If OAuth fails, check the browser URL for ?error= query parameters and the app logs.


Callback URL reference

Replace the host with your NEXT_PUBLIC_APP_URL origin (your domain name, ie http://localhost:9624 or https://yourdomain.com).

IntegrationCallback path
Google Sign-in/api/auth/oauth/callback
YouTube/api/platforms/callback/youtube
Google Drive/api/platforms/callback/drive

Troubleshooting

redirect_uri_mismatch

The redirect URI sent by VideoSphere does not match any URI on the OAuth client. Confirm:

  • NEXT_PUBLIC_APP_URL matches the URL in the browser (including http vs https and port 9624 locally).
  • The same origin is registered on the correct client (Sign-in vs YouTube vs Drive use different clients and URIs).

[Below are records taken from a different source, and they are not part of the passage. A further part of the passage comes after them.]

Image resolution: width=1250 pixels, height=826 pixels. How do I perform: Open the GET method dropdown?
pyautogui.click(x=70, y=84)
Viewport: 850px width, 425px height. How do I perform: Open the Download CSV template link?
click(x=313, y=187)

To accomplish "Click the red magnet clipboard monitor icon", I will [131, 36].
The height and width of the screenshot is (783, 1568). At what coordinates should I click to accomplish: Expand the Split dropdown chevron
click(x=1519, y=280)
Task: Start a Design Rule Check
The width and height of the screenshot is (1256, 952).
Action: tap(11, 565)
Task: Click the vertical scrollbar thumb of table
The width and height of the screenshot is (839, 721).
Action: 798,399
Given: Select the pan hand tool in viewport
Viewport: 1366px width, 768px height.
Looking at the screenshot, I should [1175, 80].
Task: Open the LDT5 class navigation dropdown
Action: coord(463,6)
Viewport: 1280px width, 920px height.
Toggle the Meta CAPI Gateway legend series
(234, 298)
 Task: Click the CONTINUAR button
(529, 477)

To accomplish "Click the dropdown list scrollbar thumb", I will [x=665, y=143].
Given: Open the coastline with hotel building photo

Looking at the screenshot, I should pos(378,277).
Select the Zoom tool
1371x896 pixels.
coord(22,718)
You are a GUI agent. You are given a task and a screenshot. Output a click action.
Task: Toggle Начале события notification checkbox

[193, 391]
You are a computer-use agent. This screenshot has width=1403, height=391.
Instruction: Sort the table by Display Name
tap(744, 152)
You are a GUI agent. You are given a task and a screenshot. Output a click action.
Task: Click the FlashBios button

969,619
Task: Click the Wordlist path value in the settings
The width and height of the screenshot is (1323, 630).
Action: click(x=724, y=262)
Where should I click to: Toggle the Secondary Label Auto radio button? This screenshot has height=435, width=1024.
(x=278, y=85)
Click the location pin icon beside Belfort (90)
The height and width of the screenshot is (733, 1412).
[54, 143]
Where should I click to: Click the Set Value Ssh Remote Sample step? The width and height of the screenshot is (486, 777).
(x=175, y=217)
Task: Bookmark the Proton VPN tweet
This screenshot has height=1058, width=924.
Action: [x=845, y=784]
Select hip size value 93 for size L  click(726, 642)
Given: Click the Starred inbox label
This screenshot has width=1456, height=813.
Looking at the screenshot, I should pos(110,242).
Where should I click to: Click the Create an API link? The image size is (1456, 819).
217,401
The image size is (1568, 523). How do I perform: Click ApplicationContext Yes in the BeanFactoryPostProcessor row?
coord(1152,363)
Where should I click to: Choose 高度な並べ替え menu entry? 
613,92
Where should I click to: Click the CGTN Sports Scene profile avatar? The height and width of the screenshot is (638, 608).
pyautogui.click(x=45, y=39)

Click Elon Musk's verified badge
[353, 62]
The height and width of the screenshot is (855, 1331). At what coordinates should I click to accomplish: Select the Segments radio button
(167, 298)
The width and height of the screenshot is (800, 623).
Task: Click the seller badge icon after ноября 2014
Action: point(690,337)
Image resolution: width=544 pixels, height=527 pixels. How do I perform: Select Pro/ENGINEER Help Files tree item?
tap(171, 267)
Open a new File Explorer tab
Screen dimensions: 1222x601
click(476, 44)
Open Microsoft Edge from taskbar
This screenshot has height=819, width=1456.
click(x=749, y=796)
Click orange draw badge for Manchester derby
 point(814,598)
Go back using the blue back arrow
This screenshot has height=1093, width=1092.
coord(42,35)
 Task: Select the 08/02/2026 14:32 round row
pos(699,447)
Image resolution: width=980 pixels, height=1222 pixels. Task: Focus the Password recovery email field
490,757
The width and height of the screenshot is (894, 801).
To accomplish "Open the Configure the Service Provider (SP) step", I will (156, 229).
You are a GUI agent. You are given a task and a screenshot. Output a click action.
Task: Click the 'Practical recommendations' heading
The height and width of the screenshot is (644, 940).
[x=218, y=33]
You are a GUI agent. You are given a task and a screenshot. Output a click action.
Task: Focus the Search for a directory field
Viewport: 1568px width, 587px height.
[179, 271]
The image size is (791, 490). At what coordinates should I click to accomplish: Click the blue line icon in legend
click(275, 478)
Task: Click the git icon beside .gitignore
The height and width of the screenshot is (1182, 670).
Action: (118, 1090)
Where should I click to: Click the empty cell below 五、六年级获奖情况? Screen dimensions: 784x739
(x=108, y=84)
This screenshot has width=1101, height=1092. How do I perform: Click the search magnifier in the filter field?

access_denied or login blocked in Testing mode

Add the Google account under Audience → Test users, or publish the app.

YouTube connect works but uploads fail with permission errors

Disconnect YouTube on Profile → Connections and reconnect so Google issues a fresh token with current scopes. After adding the full youtube scope in the codebase, existing connections may need reconnecting.

OAuth works locally but not in production

Update all three clients with production redirect URIs, set NEXT_PUBLIC_APP_URL to the public URL, and redeploy. If you terminate TLS at a reverse proxy, the public URL must still match what users type in the browser.